Steven Spielberg’s film follows the story of a highly advanced robotic boy who longs to become a ‘real’ person in order to regain the love of his human mother.

Prometheus (2012)

Ridley Scott’s film focuses on the crew of spaceship Prometheus as it follows a star map in a bid to find humanity’s origins, with a slightly creepy AI humanoid assisting the crew.

Ex Machina (2014)

A software engineer gets to stay at the secretive mountain home of a maverick tech pioneer. There he reveals Ava – a breakthrough in humanoid AI. But it doesn’t end prettily.

God, AI and the soul

Christians are increasingly responding from a biblical viewpoint to the questions posed by the rise of AI. Earlier this year, the Rt Rev Dr Steven Croft, Bishop of Oxford, became a member of the House of Lords’ Select Committee on Artificial Intelligence. He said at the time that he wanted to be “a voice of the Church in a very significant debate about what it means to be human”.

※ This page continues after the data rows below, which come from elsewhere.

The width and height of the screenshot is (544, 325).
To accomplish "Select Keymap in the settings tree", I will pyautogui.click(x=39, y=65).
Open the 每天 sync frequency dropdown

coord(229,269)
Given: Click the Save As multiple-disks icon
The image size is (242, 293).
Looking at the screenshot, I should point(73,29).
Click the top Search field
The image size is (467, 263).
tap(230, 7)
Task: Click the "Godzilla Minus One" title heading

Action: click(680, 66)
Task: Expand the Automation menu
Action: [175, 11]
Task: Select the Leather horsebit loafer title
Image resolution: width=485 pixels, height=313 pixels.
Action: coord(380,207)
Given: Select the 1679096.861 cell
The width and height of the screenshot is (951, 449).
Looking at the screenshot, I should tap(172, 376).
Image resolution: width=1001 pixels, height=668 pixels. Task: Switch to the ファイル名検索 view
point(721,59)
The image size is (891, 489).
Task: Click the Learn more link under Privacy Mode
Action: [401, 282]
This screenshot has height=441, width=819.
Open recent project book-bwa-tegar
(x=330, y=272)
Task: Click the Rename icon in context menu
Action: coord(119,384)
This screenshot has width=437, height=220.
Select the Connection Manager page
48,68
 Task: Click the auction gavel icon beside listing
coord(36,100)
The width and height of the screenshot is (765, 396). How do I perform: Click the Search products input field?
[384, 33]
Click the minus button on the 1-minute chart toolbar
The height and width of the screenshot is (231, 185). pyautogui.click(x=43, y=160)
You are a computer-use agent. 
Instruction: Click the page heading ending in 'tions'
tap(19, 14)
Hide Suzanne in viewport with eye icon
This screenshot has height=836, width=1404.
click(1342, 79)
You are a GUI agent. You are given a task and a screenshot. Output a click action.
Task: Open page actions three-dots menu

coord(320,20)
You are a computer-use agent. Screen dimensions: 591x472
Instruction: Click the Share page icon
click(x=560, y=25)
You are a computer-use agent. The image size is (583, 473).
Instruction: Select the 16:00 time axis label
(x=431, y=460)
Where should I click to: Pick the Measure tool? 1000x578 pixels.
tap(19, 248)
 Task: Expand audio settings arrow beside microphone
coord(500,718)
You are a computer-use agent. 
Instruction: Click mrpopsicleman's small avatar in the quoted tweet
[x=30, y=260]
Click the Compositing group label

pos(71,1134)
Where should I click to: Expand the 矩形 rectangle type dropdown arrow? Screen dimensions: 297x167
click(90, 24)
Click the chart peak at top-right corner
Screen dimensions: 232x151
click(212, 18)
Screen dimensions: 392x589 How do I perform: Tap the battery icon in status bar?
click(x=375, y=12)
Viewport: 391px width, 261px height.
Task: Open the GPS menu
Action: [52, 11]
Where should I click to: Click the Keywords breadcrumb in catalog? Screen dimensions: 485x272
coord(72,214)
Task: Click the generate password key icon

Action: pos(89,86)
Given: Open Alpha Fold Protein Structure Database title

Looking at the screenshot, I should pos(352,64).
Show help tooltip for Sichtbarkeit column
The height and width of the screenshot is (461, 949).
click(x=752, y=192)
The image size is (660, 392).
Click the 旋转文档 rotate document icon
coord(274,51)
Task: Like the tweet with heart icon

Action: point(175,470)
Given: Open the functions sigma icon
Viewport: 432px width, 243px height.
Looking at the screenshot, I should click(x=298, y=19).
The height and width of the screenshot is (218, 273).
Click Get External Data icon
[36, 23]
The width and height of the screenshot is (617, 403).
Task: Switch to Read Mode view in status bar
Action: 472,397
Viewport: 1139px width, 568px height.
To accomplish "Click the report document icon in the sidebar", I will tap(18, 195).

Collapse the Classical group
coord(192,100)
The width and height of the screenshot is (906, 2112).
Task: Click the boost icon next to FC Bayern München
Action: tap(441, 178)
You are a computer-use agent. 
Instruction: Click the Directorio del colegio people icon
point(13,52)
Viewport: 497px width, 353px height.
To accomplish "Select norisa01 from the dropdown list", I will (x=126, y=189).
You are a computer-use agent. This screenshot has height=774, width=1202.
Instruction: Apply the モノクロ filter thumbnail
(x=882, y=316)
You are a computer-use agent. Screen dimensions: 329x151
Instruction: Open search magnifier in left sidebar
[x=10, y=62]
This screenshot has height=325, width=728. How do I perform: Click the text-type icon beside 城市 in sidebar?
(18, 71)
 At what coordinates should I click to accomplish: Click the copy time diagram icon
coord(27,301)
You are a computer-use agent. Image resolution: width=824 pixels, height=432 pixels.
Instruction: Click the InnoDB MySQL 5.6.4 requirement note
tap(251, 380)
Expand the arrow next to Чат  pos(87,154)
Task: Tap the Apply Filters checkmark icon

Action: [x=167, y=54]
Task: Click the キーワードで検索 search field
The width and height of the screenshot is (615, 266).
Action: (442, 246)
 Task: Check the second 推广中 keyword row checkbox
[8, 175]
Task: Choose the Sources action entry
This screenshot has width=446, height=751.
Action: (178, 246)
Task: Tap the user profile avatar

Films such as Blade Runner 2049 are already attempting to provide answers to some of the deepest questions. Are we just biological machines? Or are we made in the image of God, with a soul that transcends our physical nature?

One future possibility of AI is the concept of being able to upload the memory content of our brains 21 onto a computer before we die, and thereby ‘live forever’ in what amounts to a digital version of heaven. Such questions about identity have been part of Prof Crook’s research for the past decade.

“I believe we are more than biological machines,” he says.

“Working in AI is placing me in a situation where these questions naturally come up. There is also a huge uplift in robotics and AI. The problem is that it also generates a wave of hype which is not helpful and we need to be very careful what we promise with it.”

Prof Crook is sceptical of the speculative futures (dystopian or otherwise) envisaged by sci-fi films where an AI ‘singularity’ occurs and machines become self-aware as they transcend the intelligence of their human creators. “In my own opinion this debate is fuelled by an overoptimism in what can be achieved with AI algorithms, as well as an underestimating of how intelligent people really are. It’s important to have Christians involved in developing the technology as there are certainly some very vocal atheists working in this field as well.

“In the Church there is a lack of clarity about what our identity is in terms of body, soul and spirit, and also of the conventional biblical understanding of being human and how that differentiates us from animals and even machines. That’s something the Church will need to address.” 

The concerns also revolve around how far humans should become dependent on robots. From the manufacture of ‘sexbots’ to the use of robotics in warfare, there are all kinds of ethical questions that need to be addressed. Plans are already afoot to use robots to provide support in caring for the elderly, something Prof Crook finds concerning.

“You really want people looking after people, and obviously machines aren’t substitutions for people. In Japan, there is development in this area as there is a real problem with the ageing population and there not being enough young people to look after the older generation.”

Bishop Steven believes the Church needs to come up with answers: “In the 19th century and for much of the 20th century, science asked hard questions of faith. Christians did not always respond well to these and to the evidence of reason. But in the 21st century, faith needs to ask hard questions of science. As Christians we need to think seriously about these questions and engage in the debate.”

There is no doubt that AI has the capacity to radically change the way we engage with our world and each other. A generation ago few people could have imagined the pervasiveness
of the internet revolution. Considering the pace of what has gone before, it’s easy to predict that the next 25 years will present us with even harder questions as humanity’s technological mastery progresses.

Christians have always been concerned with the future, but the kingdom of heaven promised by Jesus isn’t a dystopian one. We all need to step up and ask ourselves what kind of a future we want to live in.